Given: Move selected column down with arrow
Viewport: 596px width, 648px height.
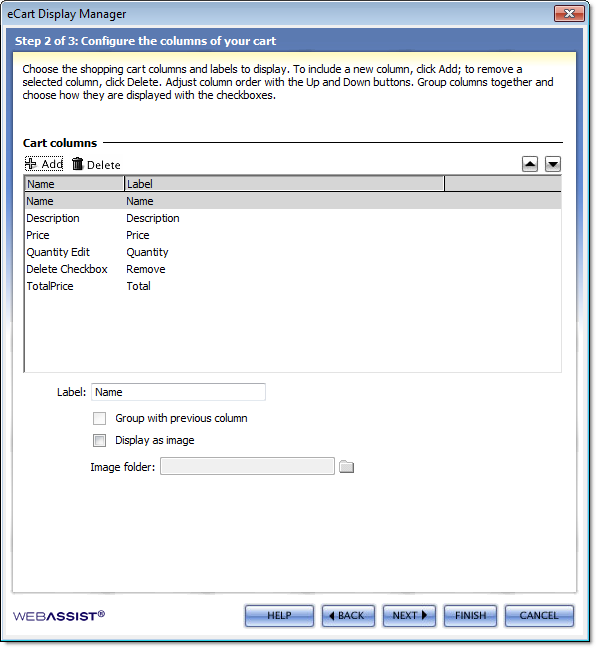Looking at the screenshot, I should click(x=553, y=164).
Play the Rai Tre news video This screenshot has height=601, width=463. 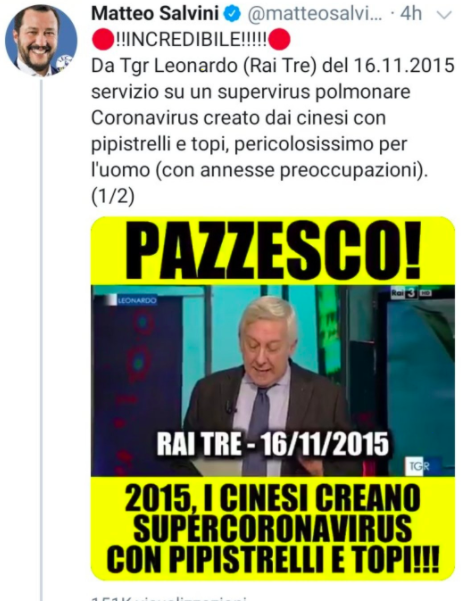273,381
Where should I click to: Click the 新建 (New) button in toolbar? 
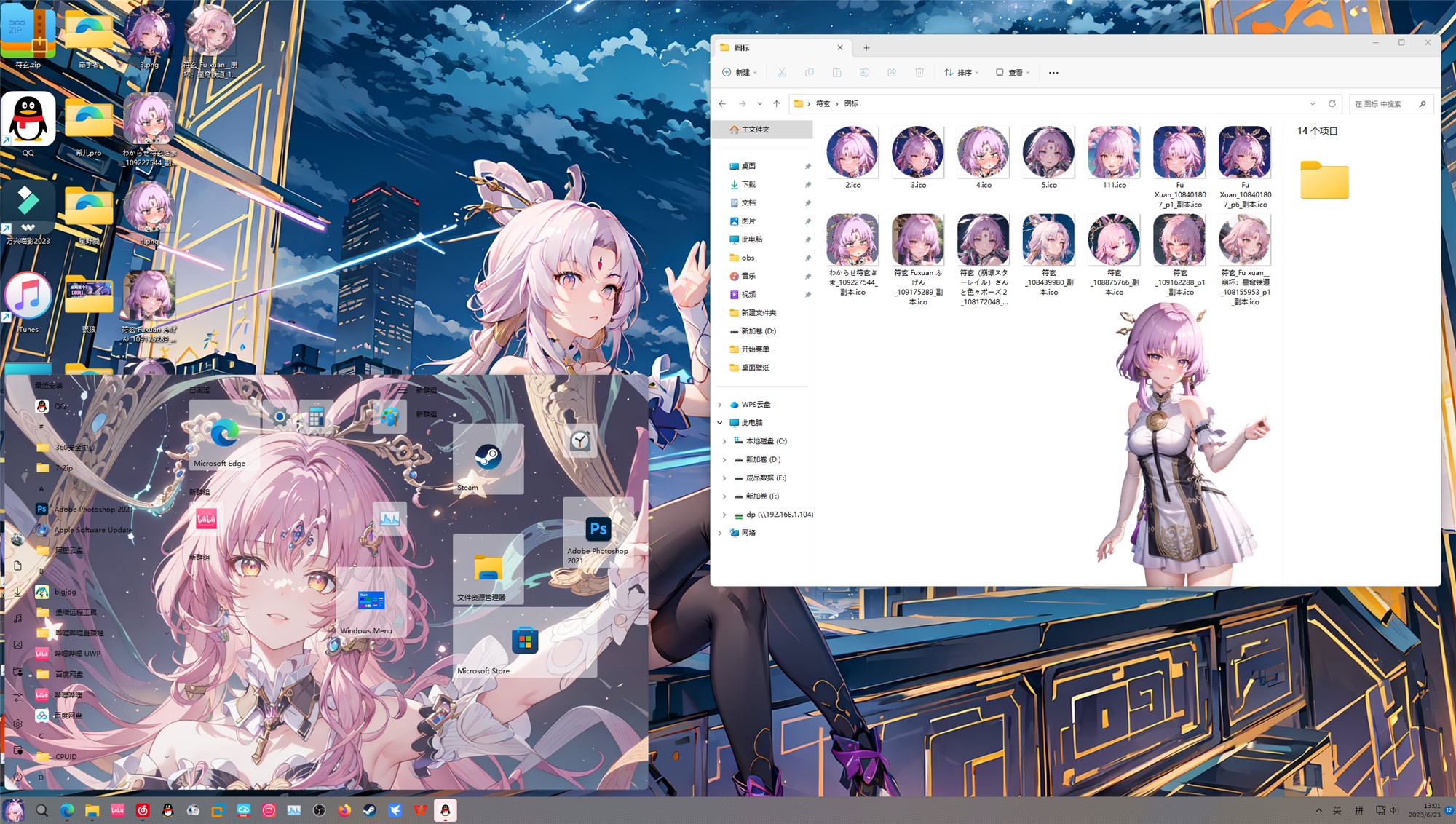740,73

What you should do -> Starting with the line containing "Where should I" and going on through the end of the items, write those lines out again, requests included, without the pictures. Scale every coordinate in the answers by 1.25 and round each to a whole number, with halves rounding up.

Response for this exercise ->
Where should I click to: Click the 新建 (New) button in toolbar? 
925,91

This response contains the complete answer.